Steve Jobs: Beisetzung und Gedenken

Ben Miller

Steve Jobs wurde letzten Freitag in kleinem Kreise im Alta Mesa Memorial Park in Palo Alto Kalifornien beigesetzt. Wie Bloomberg berichtet, starb Jobs am vergangenen Mittwoch gegen Mitternacht (MESZ) infolge eines neuroendokrinen Tumors. Dieser entstand aufgrund von Metastasen des Bauchspeicheldrüsentumors, gegen den Jobs seit 2004 kämpfte. Wie Tim Cook in einer Email an die Apple-Mitarbeiter ankündigte, wird Apple am 19. Oktober um 10 Uhr lokaler Zeit auf dem Campus-Gelände eine Gedenkfeier für Steve Jobs abhalten, an der ausschließlich Apple-Mitarbeiter teilnehmen können.

Team, Like many of you, I have experienced the saddest days of my lifetime and shed many tears during the past week. But I've found some comfort in the extraordinary number of tributes and condolences from people all over the world who were touched by Steve and his genius. And I've found comfort in both telling and listening to stories about Steve. Although many of our hearts are still heavy, we are planning a celebration of his life for Apple employees to take time to remember the incredible things Steve achieved in his life and the many ways he made our world a better place. The celebration will be held on Wednesday, October 19, at 10 a.m. in the outdoor amphitheater on the Infinite Loop campus. We'll have more details on AppleWeb closer to the date, including arrangements for employees outside of Cupertino. I look forward to seeing you there. Tim

Steve Jobs: Beisetzung und Gedenken

In der folgenden Retrospektive von Bloomberg geben Googles Eric Schmidt, Netscape-Gründer Marc Andreessen und Walt Mossberg vom Wall Street Journal ihre Eindrücke und Meinungen über den Impact und das Vermächtnis von Steve Jobs wieder.

Die amerscheinende, von Steve Jobs persönlich authorisierte und somit einzige wird einen seltenen und dementsprechend äußerst interessanten Einblick in das Leben des Silicon-Valley-Pioniers geben. So sollen darin viele Fragen beantwortet werden, unter anderem, warum Jobs fast immer einen schwarzen Rollkragen-Pullover trug (siehe auch Vorabdruck im aktuellen Spiegel).

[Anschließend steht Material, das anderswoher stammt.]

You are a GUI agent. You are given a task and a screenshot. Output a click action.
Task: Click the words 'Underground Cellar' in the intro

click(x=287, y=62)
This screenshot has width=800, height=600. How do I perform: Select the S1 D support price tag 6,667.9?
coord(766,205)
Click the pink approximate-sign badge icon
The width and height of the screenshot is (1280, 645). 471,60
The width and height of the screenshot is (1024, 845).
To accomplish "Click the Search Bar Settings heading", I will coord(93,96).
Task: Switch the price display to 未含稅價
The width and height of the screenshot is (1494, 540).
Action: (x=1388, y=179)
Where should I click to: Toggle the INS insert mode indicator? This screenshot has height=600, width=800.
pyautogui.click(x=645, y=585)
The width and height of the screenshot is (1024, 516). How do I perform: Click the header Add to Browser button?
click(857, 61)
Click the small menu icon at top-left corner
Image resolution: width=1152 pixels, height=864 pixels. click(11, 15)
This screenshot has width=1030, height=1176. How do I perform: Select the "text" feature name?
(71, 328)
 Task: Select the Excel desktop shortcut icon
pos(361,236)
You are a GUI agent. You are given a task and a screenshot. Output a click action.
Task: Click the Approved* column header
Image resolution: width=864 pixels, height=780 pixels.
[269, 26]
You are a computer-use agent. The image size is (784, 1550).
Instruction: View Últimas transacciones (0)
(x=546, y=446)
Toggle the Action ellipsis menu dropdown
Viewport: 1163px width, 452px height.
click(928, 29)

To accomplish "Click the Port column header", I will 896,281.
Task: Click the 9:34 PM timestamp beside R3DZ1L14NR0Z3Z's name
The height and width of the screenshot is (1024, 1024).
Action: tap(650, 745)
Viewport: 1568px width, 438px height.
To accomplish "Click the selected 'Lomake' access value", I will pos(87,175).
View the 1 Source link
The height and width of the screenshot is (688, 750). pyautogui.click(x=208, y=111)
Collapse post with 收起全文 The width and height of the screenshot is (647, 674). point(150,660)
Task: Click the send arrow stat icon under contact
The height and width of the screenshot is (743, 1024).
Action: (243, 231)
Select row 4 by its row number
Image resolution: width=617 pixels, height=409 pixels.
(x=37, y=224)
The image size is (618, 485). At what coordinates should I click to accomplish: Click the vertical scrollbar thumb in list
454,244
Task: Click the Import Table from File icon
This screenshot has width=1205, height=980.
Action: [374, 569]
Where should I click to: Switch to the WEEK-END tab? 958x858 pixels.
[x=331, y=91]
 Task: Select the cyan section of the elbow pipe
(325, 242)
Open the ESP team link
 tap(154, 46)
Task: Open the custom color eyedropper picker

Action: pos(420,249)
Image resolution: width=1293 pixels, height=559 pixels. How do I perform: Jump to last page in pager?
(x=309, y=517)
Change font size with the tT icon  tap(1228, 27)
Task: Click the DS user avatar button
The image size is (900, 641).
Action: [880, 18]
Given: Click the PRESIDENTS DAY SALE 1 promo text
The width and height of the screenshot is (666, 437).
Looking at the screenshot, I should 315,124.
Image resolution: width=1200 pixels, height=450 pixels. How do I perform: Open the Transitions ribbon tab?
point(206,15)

Im Zuge einer Reise nach Japan in den frühen 1980er Jahren fragte Jobs den Vorstandsvorsitzenden von Sony, Akio Morita, warum jeder Sony-Arbeiter eine Uniform trägt. Laut Morita mangelte es nach dem Krieg an Kleidung. Unternehmen wie Sony musste ihren Angestellten Arbeitskleidung bereitstellen, welche sich über die Jahre zu einer Art Uniform, Markenzeichen und Ausshängeschild entwickelte. Auch verstärkt diese Uniform die Bindung zwischen Angestellten und dem Unternehmen.

Jobs gefiel diese Idee. Er beschloss diese Art der Bindung auch für Apple einzusetzen.

Sonys Uniformen wurden vom bekannten Designer Issey Miyake entworfen. Jobs gefiel die Sony-Uniform bestehend aus einer Weste mit abnehmbaren Ärmeln so sehr, dass er Miyake beauftragte, Uniformen für Apple zu designen.

Jobs kehrte mit ein paar Probestücken und Entwürfen in die USA zurück und präsentierte sie der Apple-Führung. Diese war der Idee jedoch gar nicht angetant. “Oh man, did I get booed off the stage. Everybody hated the idea“, so Jobs.

Im Zuge der Zusammenarbeit wurden Jobs und Miyake Freunde. Auch wenn es keine Uniform für Apple-Mitarbeiter geben sollte, gefiel Jobs der Gedanke einer Uniform, auch für sich selbst. Seine Uniform hätte zwei Vorteile. Zum einen wäre sie besonders im täglichen Arbeitsleben sehr zweckmäßig und zum anderen könnte man dadurch sehr gut eine gewisse Handschrift bzw. einen gewissen Stil vermitteln.

So fragte Jobs Miyake, ob er ihm ein paar schwarze Rollkragen-Pullover, die ihm so gefallen, anfertigen könnte. Miyake lieferte kurz darauf an die hundert Stück. Jobs war begeistert: “That's what I wear. I have enough to last for the rest of my life.”